NATALE SOTTO CHIAVE, OVVERO LO STRANO TEMPO CHE CI TOCCA VIVERE– DI PADRE GIANDOMENICO ZILIOTTO

Natale sotto chiave, ovvero lo strano tempo che ci tocca vivere– di padre Giandomenico Ziliotto

LONDRA\ aise\ - “Hai un bel dire “Natale con i tuoi....”, quando si va verso un Natale sottochiave, lock up o lock down, fa poca differenza. In terra di Albione un secondo lockdown è stato imposto dal Governo Johnson a tutta l’Inghilterra. Si dice che questo sacrificio, forse, ci consentirá di passare il tempo Natalizio, con, almeno, qualcuno dei nostri. Fino allo scorso anno, a metà novembre, già si era nel clima del bianco Natale, a conferma di un famoso concetto leopardiano (l’attesa dà più emozioni dell’evento stesso). In tempi di grande incertezza, viene meno il senso dell’attesa”. Inizia così l’articolo con cui padre Giandomenico Ziliotto augura Buon Natale ai connazionali a Londra dalle pagine de “La notizia”, trimestrale diretto da Salvatore Mancuso.
“La certezza dell’evento (25 dicembre: ricordo del compleanno di Gesù) viene stritolata dal Covid-19. Qualcuno parla di dittatura sanitaria. Facile a dirsi....chi di noi, almeno una volta non ha detto a se stesso e agli altri: ”basta la salute”. Si dice, a proposito di dittatura sanitaria, che sono state dimenticate tutte le altre patologie, che prima del COVID ci facevano compagnia, e, che, con il covid in corso, continuano ad essere abituali ospiti delle nostre case. Sembra che il morire solo di covid, dia la sensazione che le altre malattie se ne siano andate come d’incanto. Ma non è così.
La salute, le malattie sono in cima ai nostri pensieri. E giustamente....
Qualcuno, non a torto, dice che la pandemia in corso ha fatto emergere un sacco di altre fragilitá pregresse e quasi strutturali. Molte di esse non si vedono, ma ci sono, eccome ci sono!!!!

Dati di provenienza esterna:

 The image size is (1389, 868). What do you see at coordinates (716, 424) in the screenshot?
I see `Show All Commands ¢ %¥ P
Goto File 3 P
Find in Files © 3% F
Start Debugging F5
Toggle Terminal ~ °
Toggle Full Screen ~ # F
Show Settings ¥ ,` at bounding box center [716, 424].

Fragilità a livello planetario, a livello di continenti, a livello di stati nazionali, a livello di comunità locali....Fra le fragilità si parla anche di diseguaglianze sociali sempre più accentuate. Come se prima non ci fossero! Erano semplicemente attutite dal fatto che c’erano momenti, come nei Natali passati, in cui a tutti sembrava di essere al top. Per un giorno, o qualche giorno. A Natale siamo tutti un po’ più buoni, si diceva. Mentre negli altri tempi ritornano gli steccati, le prepotenze, le violenze, le ingiustizie, la legge del più forte, cose tutte (deplorevoli) che trovano la loro bella giustificazione per il mantenimento della pace sociale, del benessere e via discorrendo.

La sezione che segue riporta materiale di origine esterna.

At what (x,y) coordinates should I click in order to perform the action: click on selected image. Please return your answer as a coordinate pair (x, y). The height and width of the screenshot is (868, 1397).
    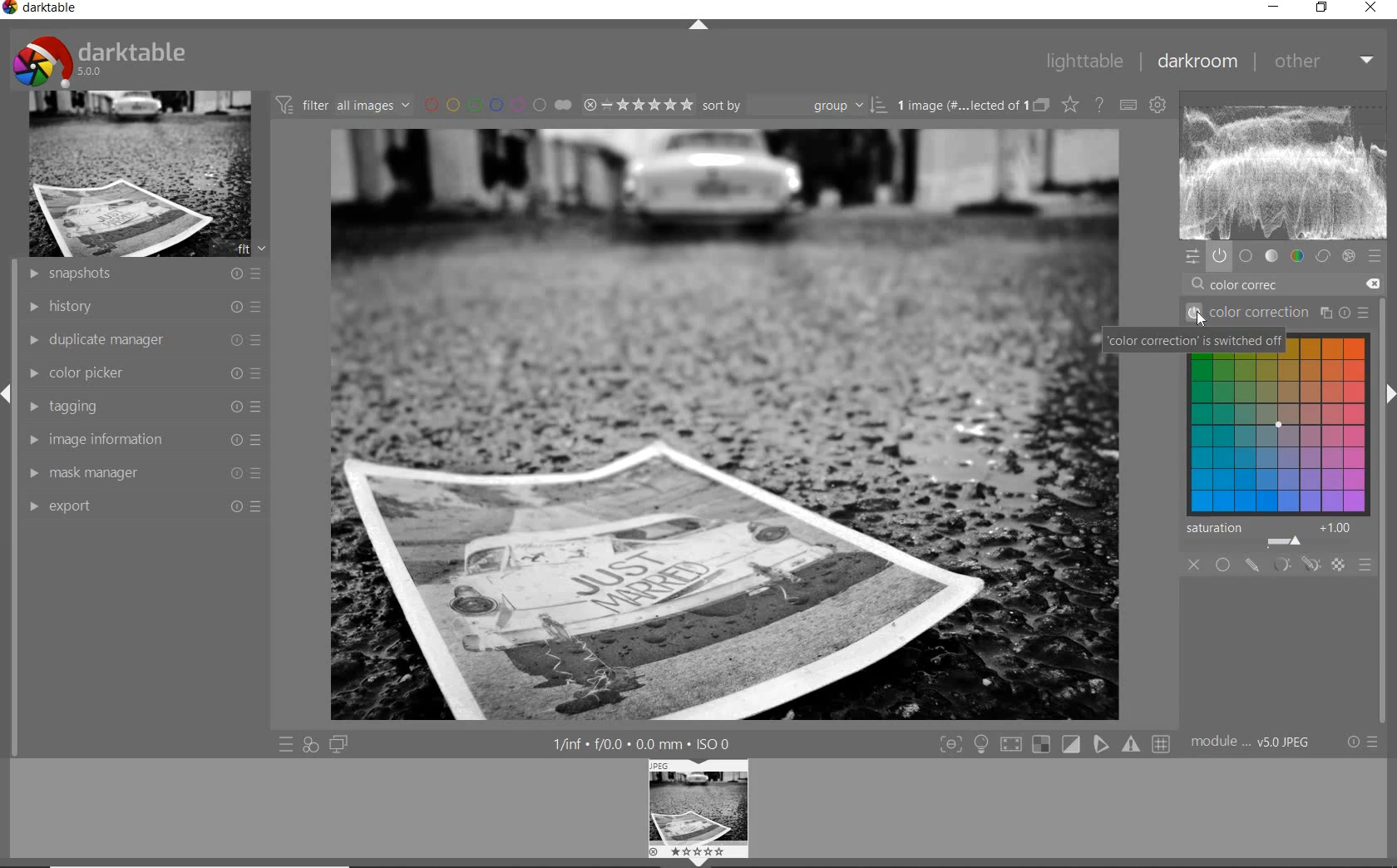
    Looking at the image, I should click on (725, 424).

Fra le cose dimenticate, e non solo in tempo di covid-19, certamente c’è la dimensione dello spirito. Difficile da definire tale ambito....A volte lo si riduce semplicemente ad un lavoro che riguarda la psicologia; altre volte viene goffamente confuso con l’aumento delle pratiche religiose, relegando quest’ultime al rango di riti magici....Da qualche parte si sente dire che l’intelligenza artificiale semplificherà la nostra vita....Già, in tutti i sensi però! Comanderà i nostri sogni, la nostra immaginazione. Si parla sempre del Natale consumistico, identificandolo con lo spirito del Natale.
Eppure lo spirito del Natale è un’emozione che alberga nel cuore di ogni persona: la storia di Maria, Giuseppe e Gesù. Dell’asino e del bue. Della grotta e del freddo e del gelo. Dei pastori e dei re magi. Di Erode e delle sue fobie che costarono migliaia di neonati martiri. Della fuga in Egitto di Giuseppe, Maria e il bambino. Dei sogni di san Giuseppe: interessante che nei vangeli dell’infanzia San Giuseppe, che è uno dei protagonisti, non dica una parola, solamente faccia cinque sogni.
È il mistero della vita che si rinnova. Possiamo rinunciare al mistero del Natale? O dimenticarlo? Penso di no. D’altronde, la Passione e la Pasqua 2020 non sono forse state celebrate in un lockdown del tutto imprevisto? Ma non per questo sono state meno dense di significato. Nessuno si è dimenticato quando piena fosse (oserei dire piena di tutta l’umanità) quella piazza vuota di San Pietro la sera del venerdì santo 2020? Nel vuoto e nella distanza in cui ci ha spinto il Covid-19 possiamo risentire in questa notte di Natale deserta e silente, in maniera nitida e profonda, le parole dell’angelo ai pastori: “Gloria a Dio nell’alto dei cieli e pace in terra agli uomini che Egli ama”(Lc.2,14).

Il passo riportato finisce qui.